### Provided information ###
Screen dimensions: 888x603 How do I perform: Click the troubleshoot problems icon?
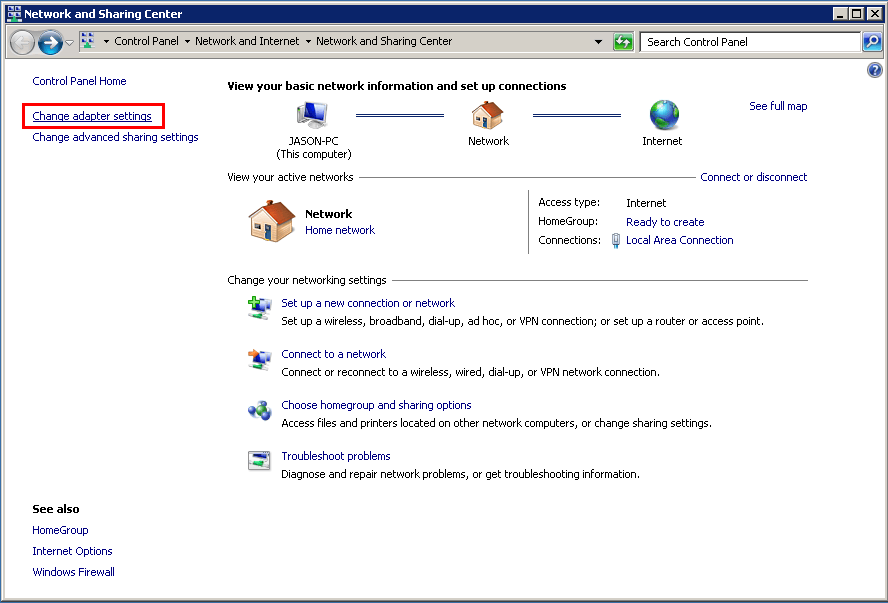(259, 461)
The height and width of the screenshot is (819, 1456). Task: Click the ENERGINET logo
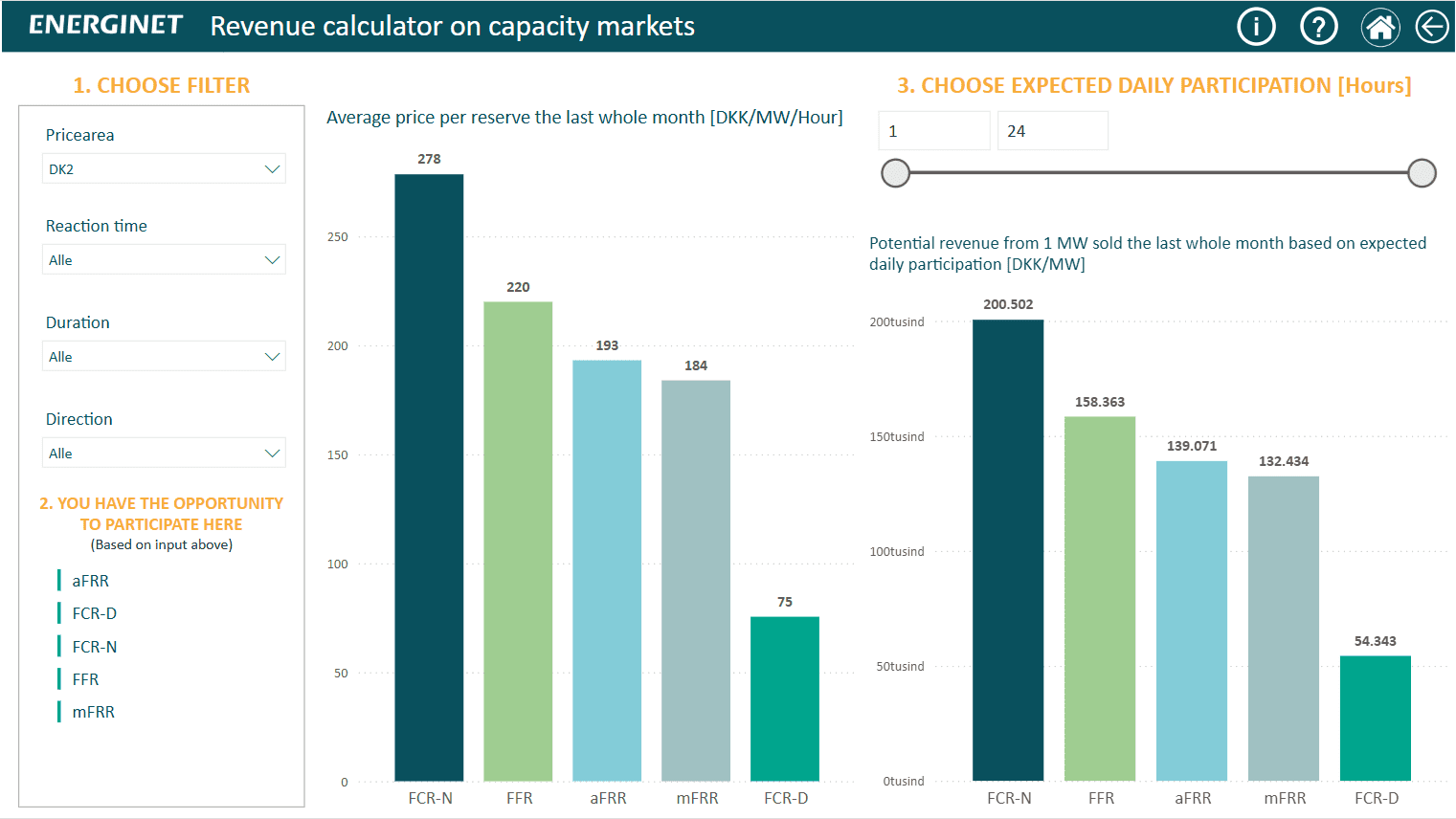(x=105, y=25)
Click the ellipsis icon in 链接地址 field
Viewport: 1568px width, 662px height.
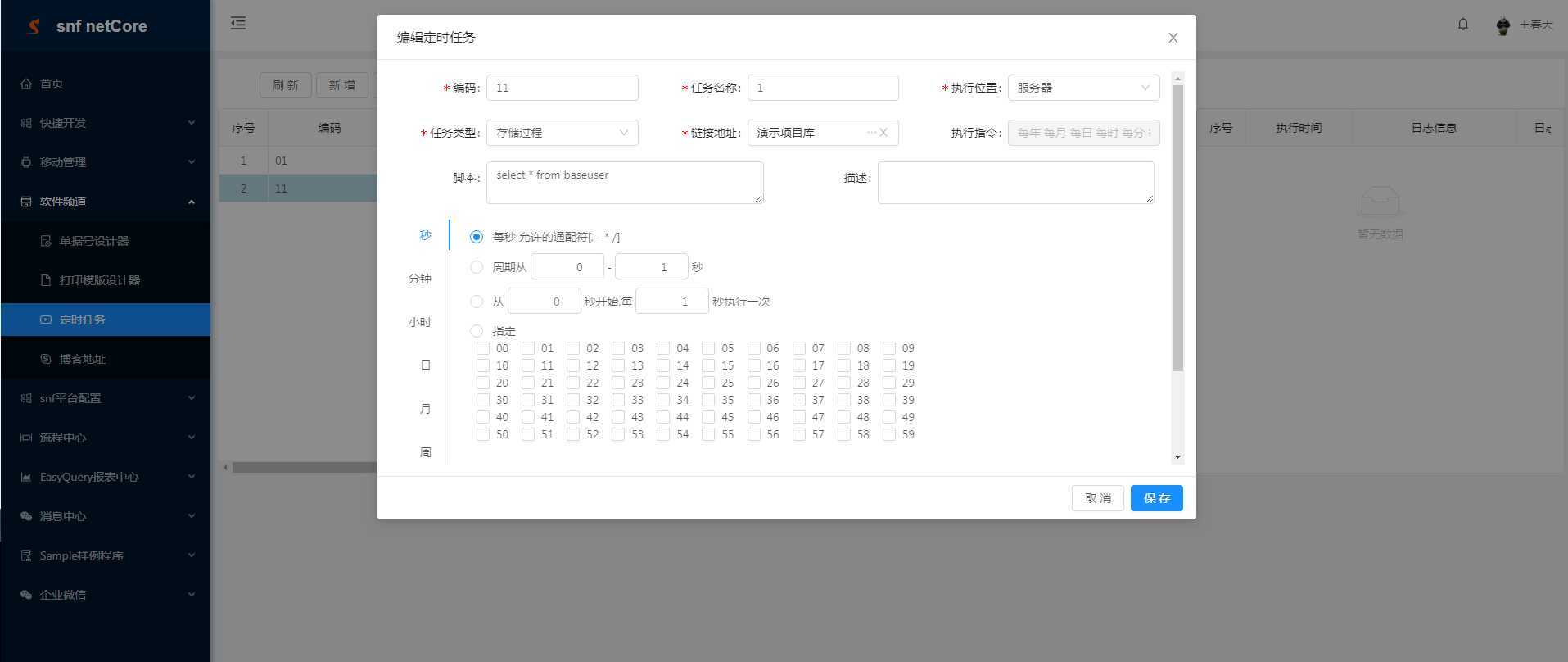click(870, 133)
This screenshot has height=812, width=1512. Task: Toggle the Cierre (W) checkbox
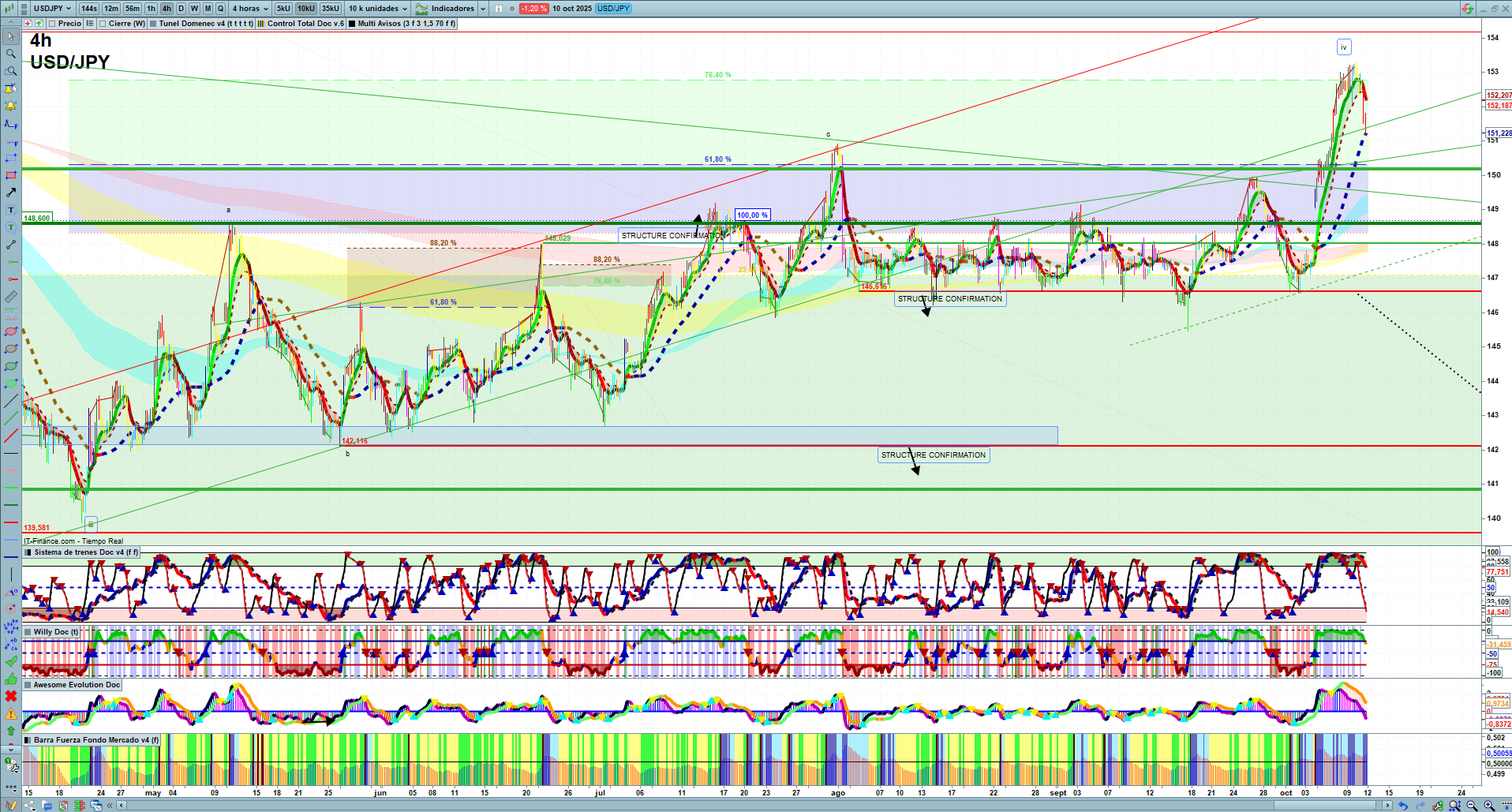[103, 24]
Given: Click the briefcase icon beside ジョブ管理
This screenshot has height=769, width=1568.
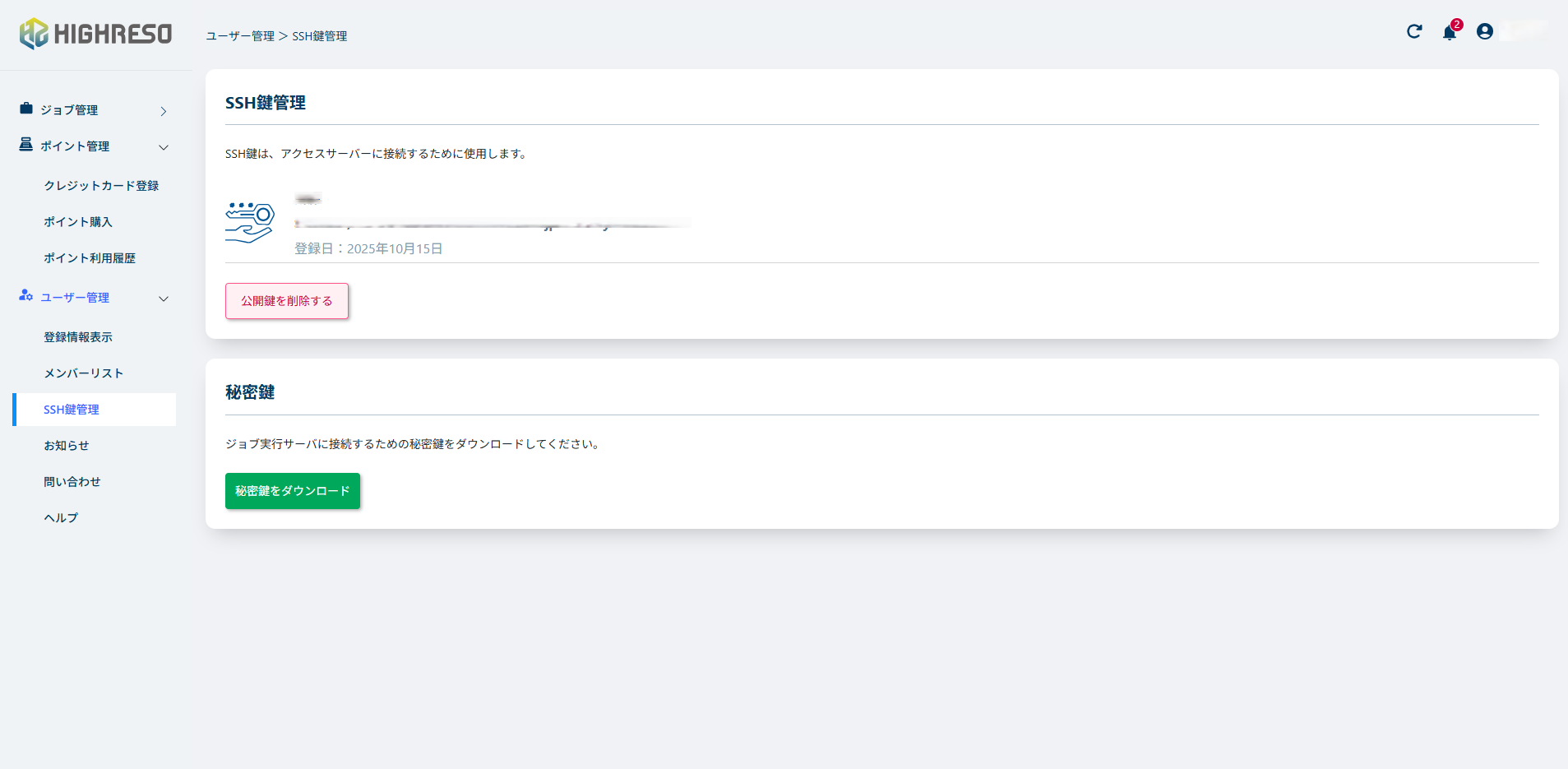Looking at the screenshot, I should (x=26, y=109).
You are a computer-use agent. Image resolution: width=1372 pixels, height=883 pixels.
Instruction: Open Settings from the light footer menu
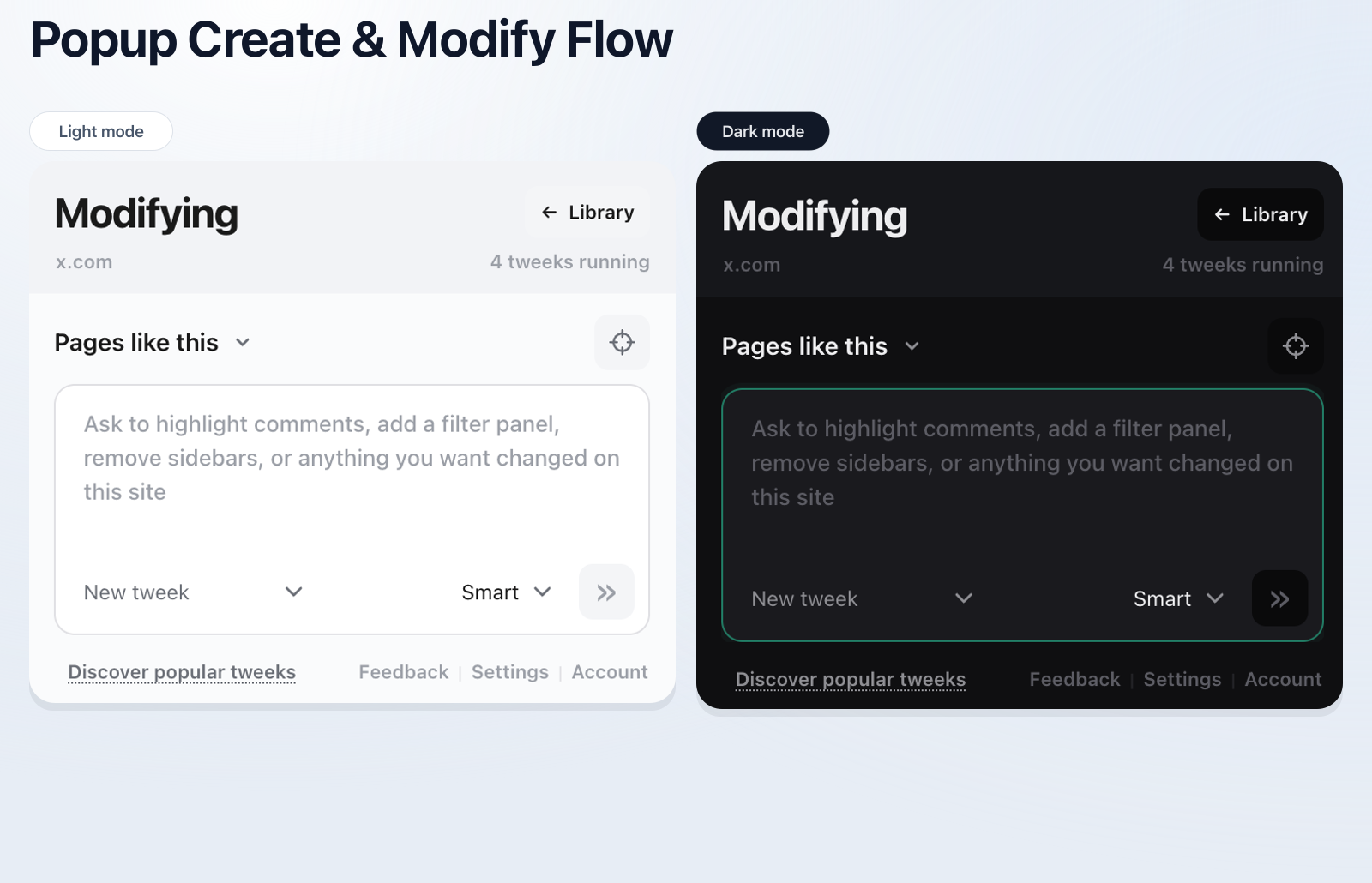[x=509, y=672]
###
To be done:
Copy out every line of the listing above word for word, leaving out the pictures.

Solution to the problem:
Screen dimensions: 888x603 How do I perform: Click the troubleshoot problems icon?
(259, 461)
The height and width of the screenshot is (819, 1456). Task: Click the ENERGINET logo
(x=105, y=25)
Click the ellipsis icon in 链接地址 field
Viewport: 1568px width, 662px height.
click(870, 133)
This screenshot has height=812, width=1512. Task: Toggle the Cierre (W) checkbox
[103, 24]
Given: Click the briefcase icon beside ジョブ管理
This screenshot has height=769, width=1568.
Looking at the screenshot, I should (x=26, y=109).
You are a computer-use agent. Image resolution: width=1372 pixels, height=883 pixels.
Instruction: Open Settings from the light footer menu
[x=509, y=672]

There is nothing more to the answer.